Ingroup favoritism has a number of causes. For one, it is a natural part of social categorization; we categorize into ingroups and outgroups because it helps us simplify and structure our environment. It is easy, and perhaps even natural, to believe in the simple idea that “we are better than they are.” People who report that they have strong needs for simplifying their environments also show more ingroup favoritism (Stangor & Leary, 2006).
Ingroup favoritism also occurs at least in part because we belong to the ingroup and not the outgroup (Cadinu & Rothbart, 1996). We like people who are similar to ourselves, and we perceive other ingroup members as similar to us. This also leads us to favor other members of our ingroup, particularly when we can clearly differentiate them from members of outgroups. We may also prefer ingroups because they are more familiar to us (Zebrowitz, Bronstad, & Lee, 2007).
But the most important determinant of ingroup favoritism is simple self-enhancement. We want to feel good about ourselves, and seeing our ingroups positively helps us do so (Brewer, 1979). Being a member of a group that has positive characteristics provides us with the feelings of social identity—the positive self-esteem that we get from our group memberships. When we can identify ourselves as a member of a meaningful social group (even if it is a relatively trivial one), we can feel better about ourselves.

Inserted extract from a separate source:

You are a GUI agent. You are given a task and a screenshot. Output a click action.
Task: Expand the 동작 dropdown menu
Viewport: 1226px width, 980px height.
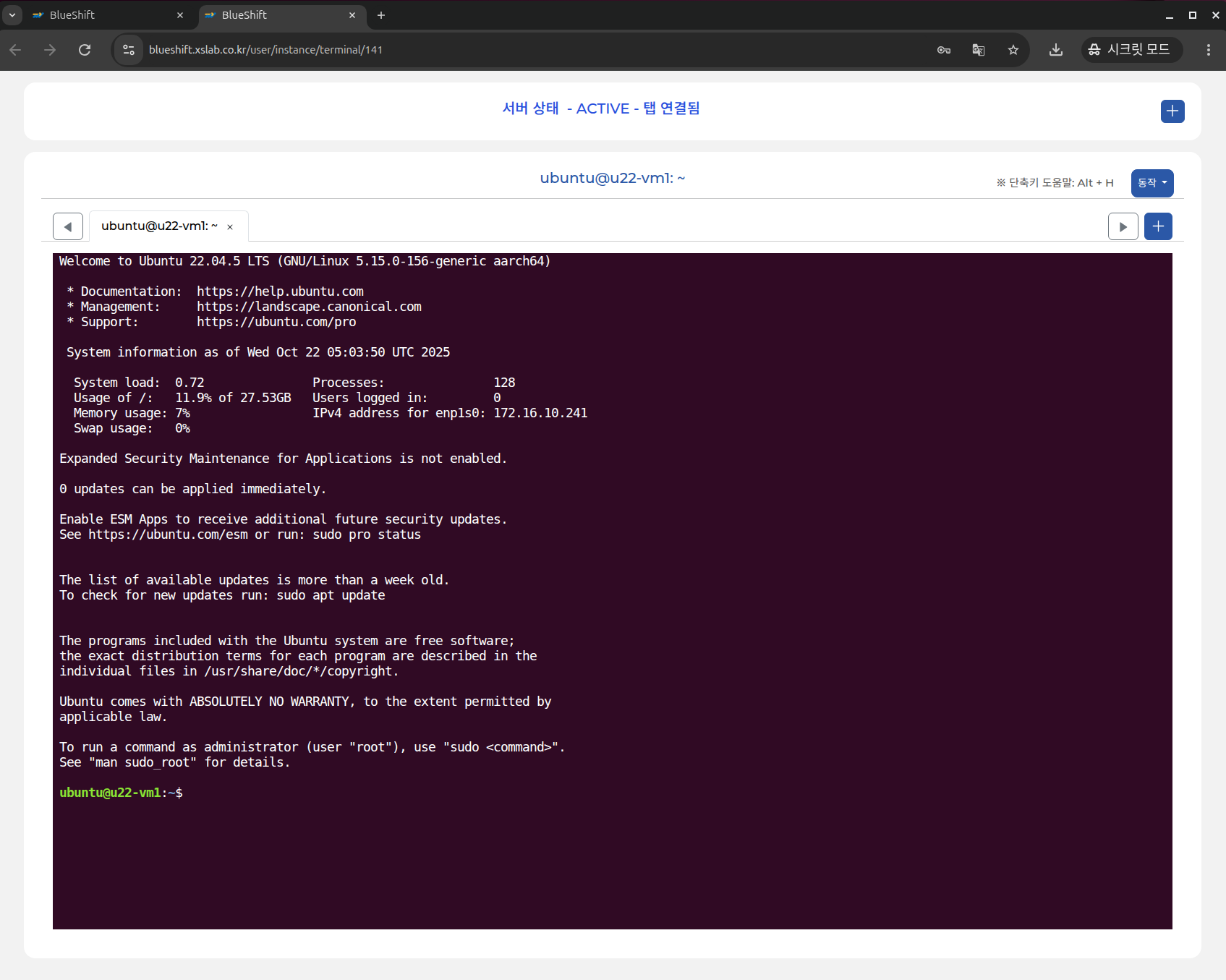pyautogui.click(x=1151, y=183)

We are particularly likely to show ingroup favoritism when we are threatened or otherwise worried about our self-concept (Maner et al., 2005; Solomon, Greenberg, & Pyszczynski, 2000). And people express higher self-esteem after they have been given the opportunity to derogate outgroups, suggesting that ingroup favoritism does make us feel good (Lemyre & Smith, 1985; Rubin & Hewstone, 1998). Furthermore, when individuals feel that the value of their ingroup is being threatened, they respond as if they are trying to regain their own self-worth—by expressing more positive attitudes toward ingroups and more negative attitudes toward outgroups (Branscombe, Wann, Noel, & Coleman, 1993; Spears, Doosje, & Ellemers, 1997). Fein and Spencer (1997) found that participants expressed less prejudice after they had been given the opportunity to affirm and make salient an important and positive part of their own self-concept. In short, when our group seems to be good, we feel good; when our group seems to be bad, we feel bad.
In some cases, we may be able to feel good about our group memberships even when our own individual outcomes are not so positive. Schmitt, Silvia, and Branscombe (2000) had groups of female college students perform a creativity task and then gave them feedback indicating that although they themselves had performed very poorly, another woman in their group had performed very well. Furthermore, in some experimental conditions, the women were told that the research was comparing the scores of men and women (which was designed to increase categorization by gender). In these conditions, rather than being saddened by the upward comparison with the other woman, participants used the successful performance of the other woman to feel good about themselves, as women.